Esto lo estoy diciendo aquí, en esta tierra, que es de Lázaro, amigo mío y de Dios a pesar de que sea muy rico. Puede parecer extraño. Lázaro es la excepción de los ricos. Lázaro ha alcanzado esa virtud, dificilísima de encontrar en la tierra y aún más difícil de practicarse por enseñanza ajena, que es la virtud de la libertad respecto a las riquezas. Lázaro es un hombre justo, no se ofende, no se puede ofender porque sabe que es el rico-pobre, por lo cual mi crítica celada no le toca. Lázaro es justo y reconoce que en el mundo de los grandes sucede como Yo digo. Por lo cual afirmo: en verdad, en verdad os digo que es mucho más fácil que esté en Dios un pobre que un rico, y os digo que en el Cielo del Padre mío y vuestro muchos asientos serán ocupados por aquellos que en la tierra sufrieron, cual polvo que se pisa, el desprecio, por ser los más pequeños.

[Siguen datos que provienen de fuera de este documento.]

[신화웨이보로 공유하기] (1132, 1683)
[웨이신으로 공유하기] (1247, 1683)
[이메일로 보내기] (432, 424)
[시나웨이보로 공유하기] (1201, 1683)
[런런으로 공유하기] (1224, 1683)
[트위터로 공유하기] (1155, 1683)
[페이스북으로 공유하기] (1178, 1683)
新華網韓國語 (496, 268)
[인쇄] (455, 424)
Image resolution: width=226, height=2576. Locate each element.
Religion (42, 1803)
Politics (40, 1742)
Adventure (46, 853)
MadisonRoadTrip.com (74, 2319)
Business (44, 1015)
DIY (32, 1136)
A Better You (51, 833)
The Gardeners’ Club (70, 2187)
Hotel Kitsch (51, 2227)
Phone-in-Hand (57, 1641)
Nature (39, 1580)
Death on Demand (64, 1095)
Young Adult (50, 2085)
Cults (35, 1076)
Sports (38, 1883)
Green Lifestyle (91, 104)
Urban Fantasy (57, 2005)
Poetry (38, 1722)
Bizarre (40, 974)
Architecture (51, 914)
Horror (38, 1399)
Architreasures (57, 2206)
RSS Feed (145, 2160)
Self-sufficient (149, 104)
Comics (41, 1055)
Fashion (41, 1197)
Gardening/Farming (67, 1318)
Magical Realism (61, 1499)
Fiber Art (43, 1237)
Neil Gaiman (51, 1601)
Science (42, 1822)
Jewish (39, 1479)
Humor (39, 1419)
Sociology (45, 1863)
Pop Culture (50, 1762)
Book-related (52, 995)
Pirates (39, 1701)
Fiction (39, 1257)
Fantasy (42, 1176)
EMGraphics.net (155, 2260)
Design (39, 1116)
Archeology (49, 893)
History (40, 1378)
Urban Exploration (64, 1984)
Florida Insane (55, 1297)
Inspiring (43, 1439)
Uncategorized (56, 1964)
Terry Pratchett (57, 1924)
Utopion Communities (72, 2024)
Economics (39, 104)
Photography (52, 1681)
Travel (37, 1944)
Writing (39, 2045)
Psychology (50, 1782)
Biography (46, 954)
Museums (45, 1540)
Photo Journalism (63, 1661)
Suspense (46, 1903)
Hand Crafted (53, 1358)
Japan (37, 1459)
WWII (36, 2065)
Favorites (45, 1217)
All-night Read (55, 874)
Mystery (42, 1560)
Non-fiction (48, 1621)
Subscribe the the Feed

Los pobres guardan en su corazón las perlas de las palabras de Dios; son su único tesoro. Quien no tiene más que un bien lo custodia; el que tiene muchos se aburre, se distrae, es soberbio y sensual. Así, este último no admira con ojos humildes y enamorados el tesoro ofrecido por Dios; lo confunde con otros tesoros — las riquezas de la tierra —, valiosos sólo en apariencia, y piensa: “¡Si le escucho a éste, que es semejante a mí en cuanto a la carne, será por condescendencia!”; y hace insensible, con los sabores fuertes de la sensualidad, su capacidad de distinguir el sabor de lo sobrenatural: sabores fuertes... cargados de especias para confundir su hedor y su sabor a cosa podrida...
Jesús habla de los campesinos de Yokhanan, que no tienen nada y están a las órdenes de un amo cruel. A partir de ahí, da una lección sobre la pobreza y la liberación de las riquezas.
Evangelio de Lucas 12, 48
Lc 12, 48 : A quien mucho se le ha dado, mucho se le exigirá; a quien mucho se le ha confiado, más se le exigirá.